Print all of the items below line for line, changing nothing.

(Target pointing data)
※ ※ ※

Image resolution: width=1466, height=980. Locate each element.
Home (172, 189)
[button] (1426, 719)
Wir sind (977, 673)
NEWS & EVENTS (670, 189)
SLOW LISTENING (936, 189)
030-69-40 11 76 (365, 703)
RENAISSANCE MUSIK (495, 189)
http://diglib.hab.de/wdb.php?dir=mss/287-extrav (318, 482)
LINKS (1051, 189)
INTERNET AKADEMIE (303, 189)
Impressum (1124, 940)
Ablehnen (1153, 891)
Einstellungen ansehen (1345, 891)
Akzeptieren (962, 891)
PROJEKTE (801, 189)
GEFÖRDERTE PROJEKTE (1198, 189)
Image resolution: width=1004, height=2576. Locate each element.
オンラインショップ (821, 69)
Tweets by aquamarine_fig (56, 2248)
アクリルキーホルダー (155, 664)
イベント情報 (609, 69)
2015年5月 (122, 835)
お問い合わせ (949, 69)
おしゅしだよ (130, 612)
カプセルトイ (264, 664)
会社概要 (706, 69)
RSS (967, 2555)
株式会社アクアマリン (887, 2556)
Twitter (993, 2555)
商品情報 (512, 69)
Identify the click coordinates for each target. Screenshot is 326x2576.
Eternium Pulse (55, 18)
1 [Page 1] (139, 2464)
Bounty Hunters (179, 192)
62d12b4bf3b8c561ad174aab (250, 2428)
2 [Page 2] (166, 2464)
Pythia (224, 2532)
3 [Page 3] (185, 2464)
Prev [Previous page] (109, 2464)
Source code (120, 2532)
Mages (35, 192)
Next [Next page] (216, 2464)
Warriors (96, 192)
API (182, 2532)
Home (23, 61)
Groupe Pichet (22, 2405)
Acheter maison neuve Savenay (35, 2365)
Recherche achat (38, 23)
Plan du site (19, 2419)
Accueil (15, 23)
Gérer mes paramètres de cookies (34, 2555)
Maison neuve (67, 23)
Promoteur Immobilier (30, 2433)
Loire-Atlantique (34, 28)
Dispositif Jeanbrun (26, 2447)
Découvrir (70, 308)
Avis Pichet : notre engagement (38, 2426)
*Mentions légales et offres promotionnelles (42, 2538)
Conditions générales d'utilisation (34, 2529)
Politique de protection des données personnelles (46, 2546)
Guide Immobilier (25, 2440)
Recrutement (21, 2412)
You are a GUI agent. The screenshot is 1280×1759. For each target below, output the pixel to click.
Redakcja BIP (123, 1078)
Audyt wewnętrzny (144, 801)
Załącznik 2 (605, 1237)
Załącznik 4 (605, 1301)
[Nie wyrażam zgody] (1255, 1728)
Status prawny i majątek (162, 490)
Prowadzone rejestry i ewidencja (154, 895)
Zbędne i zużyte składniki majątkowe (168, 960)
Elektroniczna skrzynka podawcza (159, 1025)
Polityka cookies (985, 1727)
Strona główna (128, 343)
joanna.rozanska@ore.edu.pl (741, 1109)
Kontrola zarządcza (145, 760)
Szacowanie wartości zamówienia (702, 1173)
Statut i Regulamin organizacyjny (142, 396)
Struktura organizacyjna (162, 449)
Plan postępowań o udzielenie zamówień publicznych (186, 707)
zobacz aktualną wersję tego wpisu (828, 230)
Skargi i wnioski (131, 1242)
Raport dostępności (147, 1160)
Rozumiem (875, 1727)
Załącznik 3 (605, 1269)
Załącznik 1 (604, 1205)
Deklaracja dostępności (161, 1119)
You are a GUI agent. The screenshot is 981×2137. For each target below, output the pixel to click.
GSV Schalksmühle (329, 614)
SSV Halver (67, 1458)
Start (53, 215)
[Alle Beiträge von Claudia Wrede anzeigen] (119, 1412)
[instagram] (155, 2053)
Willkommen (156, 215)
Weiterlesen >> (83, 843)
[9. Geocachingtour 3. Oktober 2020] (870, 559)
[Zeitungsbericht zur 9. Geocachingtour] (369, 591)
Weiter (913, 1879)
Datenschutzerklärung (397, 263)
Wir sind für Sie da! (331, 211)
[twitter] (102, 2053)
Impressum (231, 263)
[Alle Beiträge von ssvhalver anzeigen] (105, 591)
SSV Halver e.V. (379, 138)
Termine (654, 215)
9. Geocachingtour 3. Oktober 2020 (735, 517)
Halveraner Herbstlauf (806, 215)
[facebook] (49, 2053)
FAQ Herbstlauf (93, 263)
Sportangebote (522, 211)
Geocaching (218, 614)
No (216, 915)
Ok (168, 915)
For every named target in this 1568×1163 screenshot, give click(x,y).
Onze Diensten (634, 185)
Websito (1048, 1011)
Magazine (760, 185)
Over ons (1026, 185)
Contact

※ ※ ※

▶ RESPONSE TO THIS EXERCISE
Image resolution: width=1466, height=980. Locate each element.
Home (172, 189)
[button] (1426, 719)
Wir sind (977, 673)
NEWS & EVENTS (670, 189)
SLOW LISTENING (936, 189)
030-69-40 11 76 (365, 703)
RENAISSANCE MUSIK (495, 189)
http://diglib.hab.de/wdb.php?dir=mss/287-extrav (318, 482)
LINKS (1051, 189)
INTERNET AKADEMIE (303, 189)
Impressum (1124, 940)
Ablehnen (1153, 891)
Einstellungen ansehen (1345, 891)
Akzeptieren (962, 891)
PROJEKTE (801, 189)
GEFÖRDERTE PROJEKTE (1198, 189)
Image resolution: width=1004, height=2576. Locate each element.
オンラインショップ (821, 69)
Tweets by aquamarine_fig (56, 2248)
アクリルキーホルダー (155, 664)
イベント情報 (609, 69)
2015年5月 (122, 835)
お問い合わせ (949, 69)
おしゅしだよ (130, 612)
カプセルトイ (264, 664)
会社概要 (706, 69)
RSS (967, 2555)
株式会社アクアマリン (887, 2556)
Twitter (993, 2555)
商品情報 (512, 69)
Identify the click coordinates for each target. Screenshot is 326x2576.
Eternium Pulse (55, 18)
1 [Page 1] (139, 2464)
Bounty Hunters (179, 192)
62d12b4bf3b8c561ad174aab (250, 2428)
2 [Page 2] (166, 2464)
Pythia (224, 2532)
3 [Page 3] (185, 2464)
Prev [Previous page] (109, 2464)
Source code (120, 2532)
Mages (35, 192)
Next [Next page] (216, 2464)
Warriors (96, 192)
API (182, 2532)
Home (23, 61)
Groupe Pichet (22, 2405)
Acheter maison neuve Savenay (35, 2365)
Recherche achat (38, 23)
Plan du site (19, 2419)
Accueil (15, 23)
Gérer mes paramètres de cookies (34, 2555)
Maison neuve (67, 23)
Promoteur Immobilier (30, 2433)
Loire-Atlantique (34, 28)
Dispositif Jeanbrun (26, 2447)
Découvrir (70, 308)
Avis Pichet : notre engagement (38, 2426)
*Mentions légales et offres promotionnelles (42, 2538)
Conditions générales d'utilisation (34, 2529)
Politique de protection des données personnelles (46, 2546)
Guide Immobilier (25, 2440)
Recrutement (21, 2412)
You are a GUI agent. The screenshot is 1280×1759. For each target below, output the pixel to click.
Redakcja BIP (123, 1078)
Audyt wewnętrzny (144, 801)
Załącznik 2 (605, 1237)
Załącznik 4 (605, 1301)
[Nie wyrażam zgody] (1255, 1728)
Status prawny i majątek (162, 490)
Prowadzone rejestry i ewidencja (154, 895)
Zbędne i zużyte składniki majątkowe (168, 960)
Elektroniczna skrzynka podawcza (159, 1025)
Polityka cookies (985, 1727)
Strona główna (128, 343)
joanna.rozanska@ore.edu.pl (741, 1109)
Kontrola zarządcza (145, 760)
Szacowanie wartości zamówienia (702, 1173)
Statut i Regulamin organizacyjny (142, 396)
Struktura organizacyjna (162, 449)
Plan postępowań o udzielenie zamówień publicznych (186, 707)
zobacz aktualną wersję tego wpisu (828, 230)
Skargi i wnioski (131, 1242)
Raport dostępności (147, 1160)
Rozumiem (875, 1727)
Załącznik 3 (605, 1269)
Załącznik 1 (604, 1205)
Deklaracja dostępności (161, 1119)
You are a GUI agent. The screenshot is 981×2137. For each target below, output the pixel to click.
GSV Schalksmühle (329, 614)
SSV Halver (67, 1458)
Start (53, 215)
[Alle Beiträge von Claudia Wrede anzeigen] (119, 1412)
[instagram] (155, 2053)
Willkommen (156, 215)
Weiterlesen >> (83, 843)
[9. Geocachingtour 3. Oktober 2020] (870, 559)
[Zeitungsbericht zur 9. Geocachingtour] (369, 591)
Weiter (913, 1879)
Datenschutzerklärung (397, 263)
Wir sind für Sie da! (331, 211)
[twitter] (102, 2053)
Impressum (231, 263)
[Alle Beiträge von ssvhalver anzeigen] (105, 591)
SSV Halver e.V. (379, 138)
Termine (654, 215)
9. Geocachingtour 3. Oktober 2020 (735, 517)
Halveraner Herbstlauf (806, 215)
[facebook] (49, 2053)
FAQ Herbstlauf (93, 263)
Sportangebote (522, 211)
Geocaching (218, 614)
No (216, 915)
Ok (168, 915)
For every named target in this 1568×1163 screenshot, give click(x,y).
Onze Diensten (634, 185)
Websito (1048, 1011)
Magazine (760, 185)
Over ons (1026, 185)
Contact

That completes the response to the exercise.